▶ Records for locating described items
★ ★ ★ ★ ★ ★ ★
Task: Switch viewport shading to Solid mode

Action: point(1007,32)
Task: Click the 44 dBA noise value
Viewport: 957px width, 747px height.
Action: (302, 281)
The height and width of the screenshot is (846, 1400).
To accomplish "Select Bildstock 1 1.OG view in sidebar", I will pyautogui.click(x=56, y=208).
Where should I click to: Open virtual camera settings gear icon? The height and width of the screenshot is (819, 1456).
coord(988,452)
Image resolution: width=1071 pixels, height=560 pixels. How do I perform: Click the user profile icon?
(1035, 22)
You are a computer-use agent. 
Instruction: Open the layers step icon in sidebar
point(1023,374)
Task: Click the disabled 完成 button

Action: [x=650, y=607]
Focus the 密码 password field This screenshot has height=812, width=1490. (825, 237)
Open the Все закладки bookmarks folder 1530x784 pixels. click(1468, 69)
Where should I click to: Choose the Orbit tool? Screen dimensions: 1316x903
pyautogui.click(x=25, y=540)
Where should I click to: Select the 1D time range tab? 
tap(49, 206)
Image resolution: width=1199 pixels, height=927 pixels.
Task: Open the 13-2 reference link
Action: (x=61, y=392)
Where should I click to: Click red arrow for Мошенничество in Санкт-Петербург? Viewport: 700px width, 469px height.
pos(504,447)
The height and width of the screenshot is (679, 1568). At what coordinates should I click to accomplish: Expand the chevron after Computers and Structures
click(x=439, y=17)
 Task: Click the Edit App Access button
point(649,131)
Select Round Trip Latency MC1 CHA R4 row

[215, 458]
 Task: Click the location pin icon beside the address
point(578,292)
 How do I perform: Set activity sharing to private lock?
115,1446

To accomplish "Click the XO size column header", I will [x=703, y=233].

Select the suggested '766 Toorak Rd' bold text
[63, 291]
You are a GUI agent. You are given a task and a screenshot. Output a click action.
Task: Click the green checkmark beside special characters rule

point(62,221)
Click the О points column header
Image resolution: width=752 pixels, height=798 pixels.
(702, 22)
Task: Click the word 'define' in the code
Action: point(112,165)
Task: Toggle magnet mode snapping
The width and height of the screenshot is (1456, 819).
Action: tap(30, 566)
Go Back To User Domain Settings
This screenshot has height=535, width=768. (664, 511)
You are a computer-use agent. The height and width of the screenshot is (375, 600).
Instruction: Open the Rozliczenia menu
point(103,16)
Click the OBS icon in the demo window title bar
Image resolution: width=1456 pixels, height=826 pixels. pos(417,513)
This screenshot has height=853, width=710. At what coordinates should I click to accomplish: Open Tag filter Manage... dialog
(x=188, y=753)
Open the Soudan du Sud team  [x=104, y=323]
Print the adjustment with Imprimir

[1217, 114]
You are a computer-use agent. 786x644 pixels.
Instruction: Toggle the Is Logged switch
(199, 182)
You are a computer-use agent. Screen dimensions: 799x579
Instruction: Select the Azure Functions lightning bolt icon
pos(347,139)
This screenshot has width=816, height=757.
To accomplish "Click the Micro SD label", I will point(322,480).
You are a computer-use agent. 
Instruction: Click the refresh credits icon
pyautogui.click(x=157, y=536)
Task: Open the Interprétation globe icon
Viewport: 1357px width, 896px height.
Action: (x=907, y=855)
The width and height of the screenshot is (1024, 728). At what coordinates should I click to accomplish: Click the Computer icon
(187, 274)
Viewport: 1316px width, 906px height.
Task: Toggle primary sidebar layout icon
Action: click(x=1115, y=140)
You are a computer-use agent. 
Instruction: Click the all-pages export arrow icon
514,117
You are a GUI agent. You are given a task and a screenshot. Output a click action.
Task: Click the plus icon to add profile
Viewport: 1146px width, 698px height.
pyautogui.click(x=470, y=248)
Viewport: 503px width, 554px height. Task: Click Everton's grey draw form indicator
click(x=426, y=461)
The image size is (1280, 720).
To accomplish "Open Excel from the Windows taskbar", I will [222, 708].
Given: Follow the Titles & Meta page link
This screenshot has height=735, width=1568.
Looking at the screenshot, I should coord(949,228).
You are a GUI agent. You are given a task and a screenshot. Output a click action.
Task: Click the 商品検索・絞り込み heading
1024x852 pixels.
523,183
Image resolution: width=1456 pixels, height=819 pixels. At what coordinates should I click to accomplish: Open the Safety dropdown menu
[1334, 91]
★ ★ ★ ★ ★ ★ ★
Retype the rows starting with the line that contains "This screenshot has height=853, width=710." and going on through the line that contains "[1217, 114]", both included, with no changes.

This screenshot has height=853, width=710. At what coordinates should I click to accomplish: Open Tag filter Manage... dialog
(x=188, y=753)
Open the Soudan du Sud team  [x=104, y=323]
Print the adjustment with Imprimir

[1217, 114]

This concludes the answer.